> [EXERCISE REQUIREMENTS]: Render every line of the items below as a JSON list of strings, one string per line, omitting blank lines.
═════ EXTRACTED ENTRIES
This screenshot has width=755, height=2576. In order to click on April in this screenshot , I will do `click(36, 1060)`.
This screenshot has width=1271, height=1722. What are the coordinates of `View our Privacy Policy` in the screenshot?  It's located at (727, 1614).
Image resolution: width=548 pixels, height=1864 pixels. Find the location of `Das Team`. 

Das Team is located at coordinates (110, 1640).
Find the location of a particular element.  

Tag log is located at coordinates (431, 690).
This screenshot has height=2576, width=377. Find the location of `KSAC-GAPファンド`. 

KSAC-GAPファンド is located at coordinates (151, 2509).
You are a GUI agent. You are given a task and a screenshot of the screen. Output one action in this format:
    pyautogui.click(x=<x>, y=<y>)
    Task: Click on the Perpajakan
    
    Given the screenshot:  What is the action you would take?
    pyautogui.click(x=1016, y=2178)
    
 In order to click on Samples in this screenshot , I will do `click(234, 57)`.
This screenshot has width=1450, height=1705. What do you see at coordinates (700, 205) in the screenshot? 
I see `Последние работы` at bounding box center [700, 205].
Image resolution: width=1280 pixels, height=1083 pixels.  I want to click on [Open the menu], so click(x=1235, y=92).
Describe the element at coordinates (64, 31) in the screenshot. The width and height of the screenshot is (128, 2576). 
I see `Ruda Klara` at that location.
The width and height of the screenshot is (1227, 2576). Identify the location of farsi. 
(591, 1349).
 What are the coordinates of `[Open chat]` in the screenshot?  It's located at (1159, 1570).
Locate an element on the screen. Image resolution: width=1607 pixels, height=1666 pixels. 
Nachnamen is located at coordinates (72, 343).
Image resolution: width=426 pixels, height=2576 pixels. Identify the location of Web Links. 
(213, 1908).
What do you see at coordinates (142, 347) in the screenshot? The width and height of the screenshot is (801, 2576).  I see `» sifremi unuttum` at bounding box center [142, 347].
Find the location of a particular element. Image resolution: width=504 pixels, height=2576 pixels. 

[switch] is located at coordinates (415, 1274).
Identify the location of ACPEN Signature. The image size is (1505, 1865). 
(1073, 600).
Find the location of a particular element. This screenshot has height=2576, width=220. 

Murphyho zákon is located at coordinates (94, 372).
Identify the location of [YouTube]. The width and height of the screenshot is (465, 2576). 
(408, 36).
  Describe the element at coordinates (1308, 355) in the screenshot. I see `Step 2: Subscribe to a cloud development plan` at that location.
══════════
> [WRITTEN SOLUTION]:
[
  "This screenshot has width=755, height=2576. In order to click on April in this screenshot , I will do `click(36, 1060)`.",
  "This screenshot has width=1271, height=1722. What are the coordinates of `View our Privacy Policy` in the screenshot?  It's located at (727, 1614).",
  "Image resolution: width=548 pixels, height=1864 pixels. Find the location of `Das Team`. ",
  "Das Team is located at coordinates (110, 1640).",
  "Find the location of a particular element.  ",
  "Tag log is located at coordinates (431, 690).",
  "This screenshot has height=2576, width=377. Find the location of `KSAC-GAPファンド`. ",
  "KSAC-GAPファンド is located at coordinates (151, 2509).",
  "You are a GUI agent. You are given a task and a screenshot of the screen. Output one action in this format:",
  "    pyautogui.click(x=<x>, y=<y>)",
  "    Task: Click on the Perpajakan",
  "    Given the screenshot:  What is the action you would take?",
  "    pyautogui.click(x=1016, y=2178)",
  " In order to click on Samples in this screenshot , I will do `click(234, 57)`.",
  "This screenshot has width=1450, height=1705. What do you see at coordinates (700, 205) in the screenshot? ",
  "I see `Последние работы` at bounding box center [700, 205].",
  "Image resolution: width=1280 pixels, height=1083 pixels.  I want to click on [Open the menu], so click(x=1235, y=92).",
  "Describe the element at coordinates (64, 31) in the screenshot. The width and height of the screenshot is (128, 2576). ",
  "I see `Ruda Klara` at that location.",
  "The width and height of the screenshot is (1227, 2576). Identify the location of farsi. ",
  "(591, 1349).",
  " What are the coordinates of `[Open chat]` in the screenshot?  It's located at (1159, 1570).",
  "Locate an element on the screen. Image resolution: width=1607 pixels, height=1666 pixels. ",
  "Nachnamen is located at coordinates (72, 343).",
  "Image resolution: width=426 pixels, height=2576 pixels. Identify the location of Web Links. ",
  "(213, 1908).",
  "What do you see at coordinates (142, 347) in the screenshot? The width and height of the screenshot is (801, 2576).  I see `» sifremi unuttum` at bounding box center [142, 347].",
  "Find the location of a particular element. Image resolution: width=504 pixels, height=2576 pixels. ",
  "[switch] is located at coordinates (415, 1274).",
  "Identify the location of ACPEN Signature. The image size is (1505, 1865). ",
  "(1073, 600).",
  "Find the location of a particular element. This screenshot has height=2576, width=220. ",
  "Murphyho zákon is located at coordinates (94, 372).",
  "Identify the location of [YouTube]. The width and height of the screenshot is (465, 2576). ",
  "(408, 36).",
  "  Describe the element at coordinates (1308, 355) in the screenshot. I see `Step 2: Subscribe to a cloud development plan` at that location."
]